Stored data:
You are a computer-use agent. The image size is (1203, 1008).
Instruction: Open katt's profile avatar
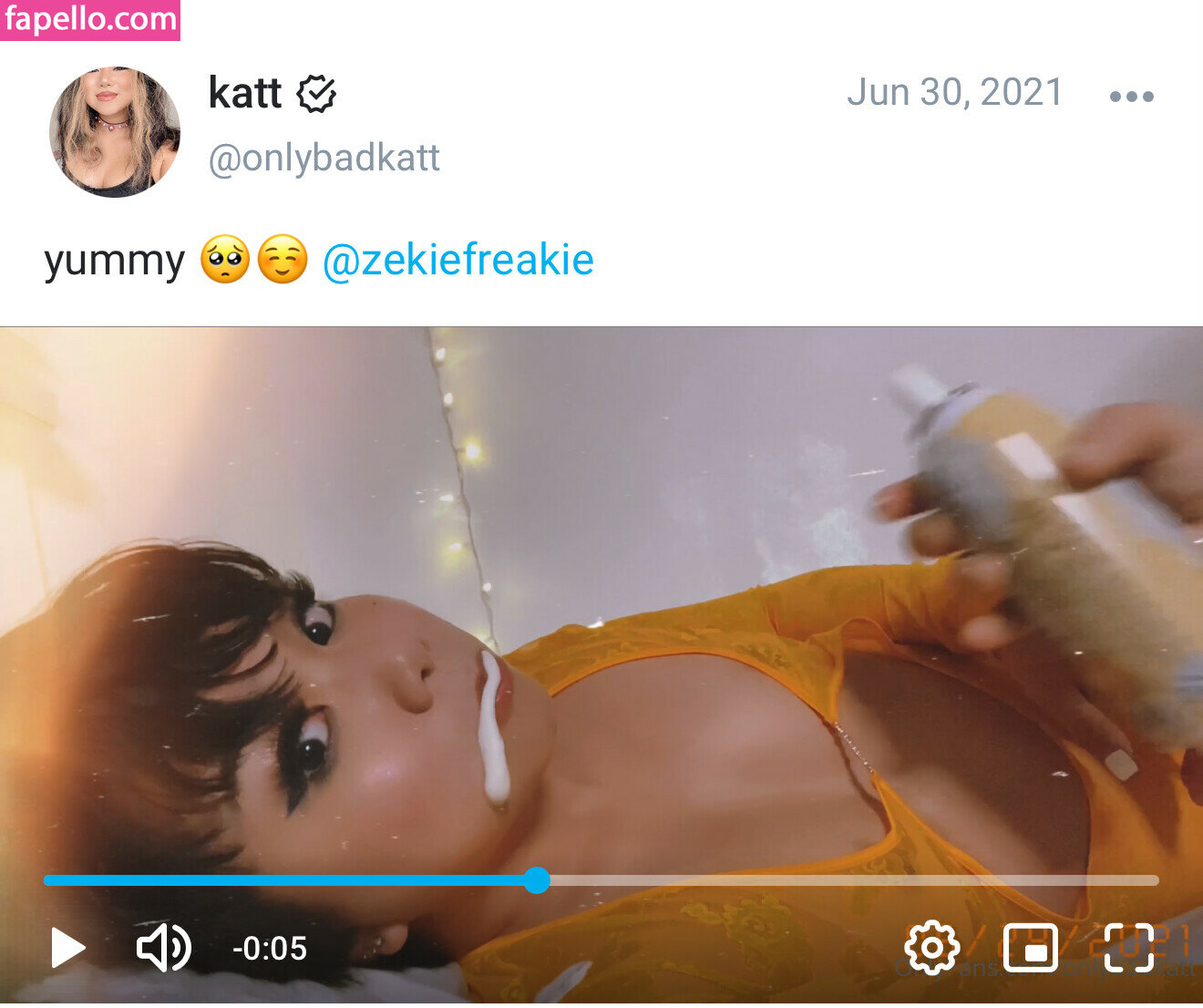click(115, 132)
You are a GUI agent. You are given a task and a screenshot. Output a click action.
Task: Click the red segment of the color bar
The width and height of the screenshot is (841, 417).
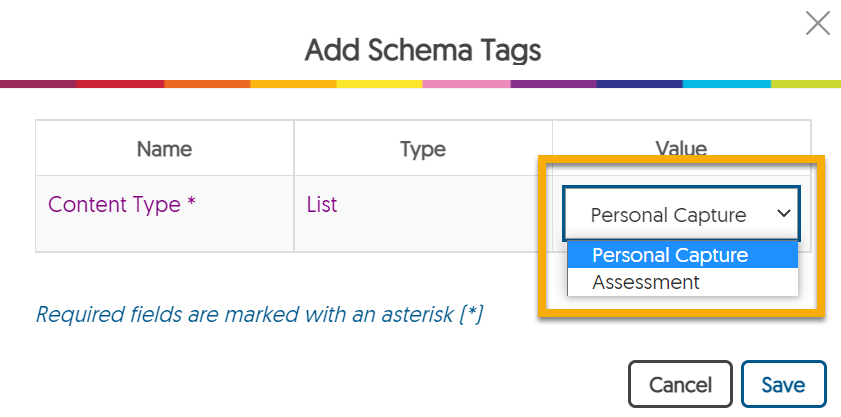[x=120, y=84]
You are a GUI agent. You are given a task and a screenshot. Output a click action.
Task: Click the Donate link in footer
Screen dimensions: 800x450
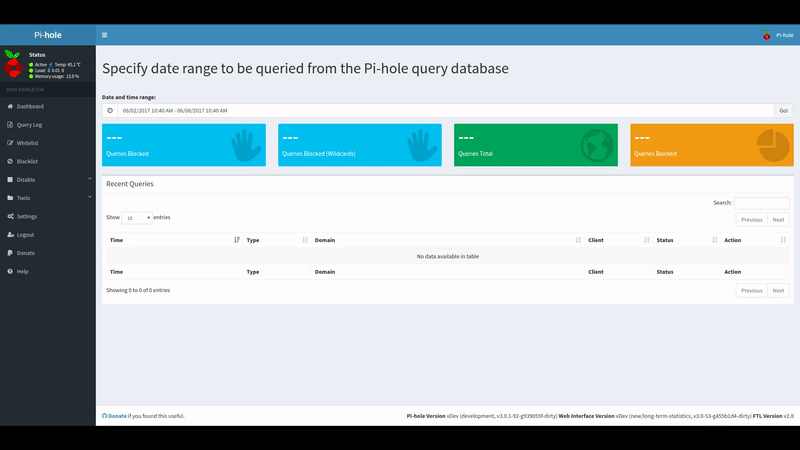coord(117,415)
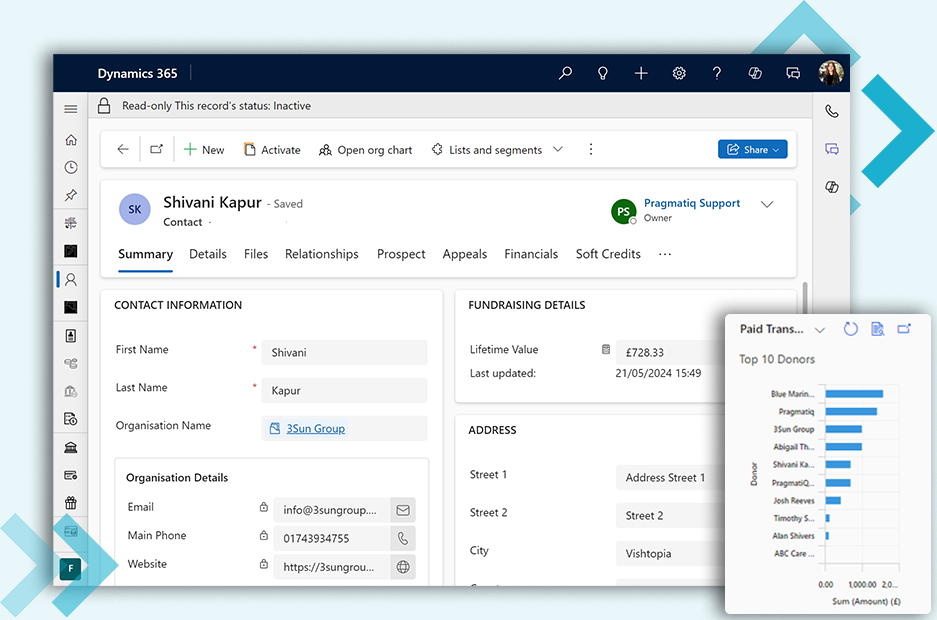
Task: Click the First Name input field
Action: pyautogui.click(x=344, y=353)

● WHAT THIS TASK INVOLVES
Would you give again, exactly as written, the lines from the one containing "Instruction: Open katt's profile avatar" through the end of the records, with no pictures and no other lines?

● RESPONSE AREA
Instruction: Open katt's profile avatar
click(115, 132)
You are a GUI agent. You are given a task and a screenshot. Output a click action.
Task: Click the red segment of the color bar
The width and height of the screenshot is (841, 417).
[x=120, y=84]
You are a GUI agent. You are given a task and a screenshot. Output a click action.
Task: Click the Donate link in footer
Screen dimensions: 800x450
coord(117,415)
Task: Click the First Name input field
Action: pyautogui.click(x=344, y=353)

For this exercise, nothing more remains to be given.